◆ Aim of the task ◆
Your response should consist of the entries below, written out exactly.

◆ Source information ◆
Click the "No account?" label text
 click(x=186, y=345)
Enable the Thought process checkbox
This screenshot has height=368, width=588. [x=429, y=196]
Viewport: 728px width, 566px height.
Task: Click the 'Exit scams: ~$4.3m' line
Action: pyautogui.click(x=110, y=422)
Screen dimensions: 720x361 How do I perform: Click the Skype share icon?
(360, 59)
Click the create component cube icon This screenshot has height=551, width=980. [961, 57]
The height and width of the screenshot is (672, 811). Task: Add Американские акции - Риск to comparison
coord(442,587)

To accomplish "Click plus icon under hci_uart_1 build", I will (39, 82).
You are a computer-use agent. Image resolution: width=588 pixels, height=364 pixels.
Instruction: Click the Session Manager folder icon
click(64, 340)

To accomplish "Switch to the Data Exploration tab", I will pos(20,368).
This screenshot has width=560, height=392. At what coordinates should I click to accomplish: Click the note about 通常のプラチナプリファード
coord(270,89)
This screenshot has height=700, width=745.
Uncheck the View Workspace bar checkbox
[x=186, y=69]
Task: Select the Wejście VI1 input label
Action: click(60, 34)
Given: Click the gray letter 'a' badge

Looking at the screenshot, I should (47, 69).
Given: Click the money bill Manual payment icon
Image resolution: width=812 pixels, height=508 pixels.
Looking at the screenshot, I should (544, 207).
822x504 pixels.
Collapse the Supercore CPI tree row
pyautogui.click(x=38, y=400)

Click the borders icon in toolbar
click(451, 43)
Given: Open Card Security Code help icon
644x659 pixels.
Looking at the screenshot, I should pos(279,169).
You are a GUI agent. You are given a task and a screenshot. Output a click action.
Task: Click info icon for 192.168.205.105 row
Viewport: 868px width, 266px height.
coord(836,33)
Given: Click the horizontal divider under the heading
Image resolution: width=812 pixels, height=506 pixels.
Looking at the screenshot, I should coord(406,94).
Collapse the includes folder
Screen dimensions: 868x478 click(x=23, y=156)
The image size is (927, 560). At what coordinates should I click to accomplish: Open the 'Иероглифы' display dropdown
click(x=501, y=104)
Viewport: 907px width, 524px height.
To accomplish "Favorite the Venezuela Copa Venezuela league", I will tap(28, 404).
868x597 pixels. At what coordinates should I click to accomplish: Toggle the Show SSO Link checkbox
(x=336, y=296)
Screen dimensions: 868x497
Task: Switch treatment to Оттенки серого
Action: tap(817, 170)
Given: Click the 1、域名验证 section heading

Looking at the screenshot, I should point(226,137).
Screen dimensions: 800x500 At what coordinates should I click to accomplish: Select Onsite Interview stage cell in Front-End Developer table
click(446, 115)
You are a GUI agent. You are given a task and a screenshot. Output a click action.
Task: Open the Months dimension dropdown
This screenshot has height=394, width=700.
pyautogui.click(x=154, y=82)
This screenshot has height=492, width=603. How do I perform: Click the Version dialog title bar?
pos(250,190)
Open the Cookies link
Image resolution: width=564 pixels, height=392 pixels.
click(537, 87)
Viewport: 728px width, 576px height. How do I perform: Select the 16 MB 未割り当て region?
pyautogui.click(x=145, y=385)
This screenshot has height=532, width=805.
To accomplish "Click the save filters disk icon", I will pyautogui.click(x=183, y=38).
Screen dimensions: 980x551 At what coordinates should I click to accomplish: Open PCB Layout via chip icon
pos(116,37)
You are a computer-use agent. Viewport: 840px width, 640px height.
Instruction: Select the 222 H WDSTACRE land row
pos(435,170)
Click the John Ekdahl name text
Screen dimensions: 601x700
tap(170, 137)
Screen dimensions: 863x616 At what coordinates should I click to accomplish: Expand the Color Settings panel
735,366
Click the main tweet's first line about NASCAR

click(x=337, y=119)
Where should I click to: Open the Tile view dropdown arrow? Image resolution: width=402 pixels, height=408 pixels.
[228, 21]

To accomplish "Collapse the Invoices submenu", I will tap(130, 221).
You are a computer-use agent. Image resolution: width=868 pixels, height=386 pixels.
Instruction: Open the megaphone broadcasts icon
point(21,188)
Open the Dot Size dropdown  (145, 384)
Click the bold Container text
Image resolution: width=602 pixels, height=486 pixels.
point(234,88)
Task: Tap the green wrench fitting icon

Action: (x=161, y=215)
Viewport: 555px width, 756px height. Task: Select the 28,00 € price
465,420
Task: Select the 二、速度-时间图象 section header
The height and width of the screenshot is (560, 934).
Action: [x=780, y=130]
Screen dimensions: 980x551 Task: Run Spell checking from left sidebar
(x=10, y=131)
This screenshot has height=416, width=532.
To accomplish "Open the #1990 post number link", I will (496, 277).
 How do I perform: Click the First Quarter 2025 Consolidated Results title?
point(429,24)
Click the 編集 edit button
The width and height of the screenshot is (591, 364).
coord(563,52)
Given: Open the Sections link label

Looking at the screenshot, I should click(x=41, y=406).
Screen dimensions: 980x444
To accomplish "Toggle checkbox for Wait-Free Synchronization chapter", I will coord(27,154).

◆ The completed task ◆
Click the "No account?" label text
 click(x=186, y=345)
Enable the Thought process checkbox
This screenshot has height=368, width=588. [x=429, y=196]
Viewport: 728px width, 566px height.
Task: Click the 'Exit scams: ~$4.3m' line
Action: pyautogui.click(x=110, y=422)
Screen dimensions: 720x361 How do I perform: Click the Skype share icon?
(360, 59)
Click the create component cube icon This screenshot has height=551, width=980. [961, 57]
The height and width of the screenshot is (672, 811). Task: Add Американские акции - Риск to comparison
coord(442,587)

To accomplish "Click plus icon under hci_uart_1 build", I will (39, 82).
You are a computer-use agent. Image resolution: width=588 pixels, height=364 pixels.
Instruction: Click the Session Manager folder icon
click(64, 340)

To accomplish "Switch to the Data Exploration tab", I will pos(20,368).
This screenshot has width=560, height=392. At what coordinates should I click to accomplish: Click the note about 通常のプラチナプリファード
coord(270,89)
This screenshot has height=700, width=745.
Uncheck the View Workspace bar checkbox
[x=186, y=69]
Task: Select the Wejście VI1 input label
Action: click(60, 34)
Given: Click the gray letter 'a' badge

Looking at the screenshot, I should (47, 69).
Given: Click the money bill Manual payment icon
Image resolution: width=812 pixels, height=508 pixels.
Looking at the screenshot, I should (544, 207).
822x504 pixels.
Collapse the Supercore CPI tree row
pyautogui.click(x=38, y=400)

Click the borders icon in toolbar
click(451, 43)
Given: Open Card Security Code help icon
644x659 pixels.
Looking at the screenshot, I should pos(279,169).
You are a GUI agent. You are given a task and a screenshot. Output a click action.
Task: Click info icon for 192.168.205.105 row
Viewport: 868px width, 266px height.
coord(836,33)
Given: Click the horizontal divider under the heading
Image resolution: width=812 pixels, height=506 pixels.
Looking at the screenshot, I should coord(406,94).
Collapse the includes folder
Screen dimensions: 868x478 click(x=23, y=156)
The image size is (927, 560). At what coordinates should I click to accomplish: Open the 'Иероглифы' display dropdown
click(x=501, y=104)
Viewport: 907px width, 524px height.
To accomplish "Favorite the Venezuela Copa Venezuela league", I will tap(28, 404).
868x597 pixels. At what coordinates should I click to accomplish: Toggle the Show SSO Link checkbox
(x=336, y=296)
Screen dimensions: 868x497
Task: Switch treatment to Оттенки серого
Action: tap(817, 170)
Given: Click the 1、域名验证 section heading

Looking at the screenshot, I should point(226,137).
Screen dimensions: 800x500 At what coordinates should I click to accomplish: Select Onsite Interview stage cell in Front-End Developer table
click(446, 115)
You are a GUI agent. You are given a task and a screenshot. Output a click action.
Task: Open the Months dimension dropdown
This screenshot has height=394, width=700.
pyautogui.click(x=154, y=82)
This screenshot has height=492, width=603. How do I perform: Click the Version dialog title bar?
pos(250,190)
Open the Cookies link
Image resolution: width=564 pixels, height=392 pixels.
click(537, 87)
Viewport: 728px width, 576px height. How do I perform: Select the 16 MB 未割り当て region?
pyautogui.click(x=145, y=385)
This screenshot has height=532, width=805.
To accomplish "Click the save filters disk icon", I will pyautogui.click(x=183, y=38).
Screen dimensions: 980x551 At what coordinates should I click to accomplish: Open PCB Layout via chip icon
pos(116,37)
You are a computer-use agent. Viewport: 840px width, 640px height.
Instruction: Select the 222 H WDSTACRE land row
pos(435,170)
Click the John Ekdahl name text
Screen dimensions: 601x700
tap(170, 137)
Screen dimensions: 863x616 At what coordinates should I click to accomplish: Expand the Color Settings panel
735,366
Click the main tweet's first line about NASCAR

click(x=337, y=119)
Where should I click to: Open the Tile view dropdown arrow? Image resolution: width=402 pixels, height=408 pixels.
[228, 21]

To accomplish "Collapse the Invoices submenu", I will tap(130, 221).
You are a computer-use agent. Image resolution: width=868 pixels, height=386 pixels.
Instruction: Open the megaphone broadcasts icon
point(21,188)
Open the Dot Size dropdown  (145, 384)
Click the bold Container text
Image resolution: width=602 pixels, height=486 pixels.
point(234,88)
Task: Tap the green wrench fitting icon

Action: (x=161, y=215)
Viewport: 555px width, 756px height. Task: Select the 28,00 € price
465,420
Task: Select the 二、速度-时间图象 section header
The height and width of the screenshot is (560, 934).
Action: [x=780, y=130]
Screen dimensions: 980x551 Task: Run Spell checking from left sidebar
(x=10, y=131)
This screenshot has height=416, width=532.
To accomplish "Open the #1990 post number link", I will (496, 277).
 How do I perform: Click the First Quarter 2025 Consolidated Results title?
point(429,24)
Click the 編集 edit button
The width and height of the screenshot is (591, 364).
coord(563,52)
Given: Open the Sections link label

Looking at the screenshot, I should click(x=41, y=406).
Screen dimensions: 980x444
To accomplish "Toggle checkbox for Wait-Free Synchronization chapter", I will coord(27,154).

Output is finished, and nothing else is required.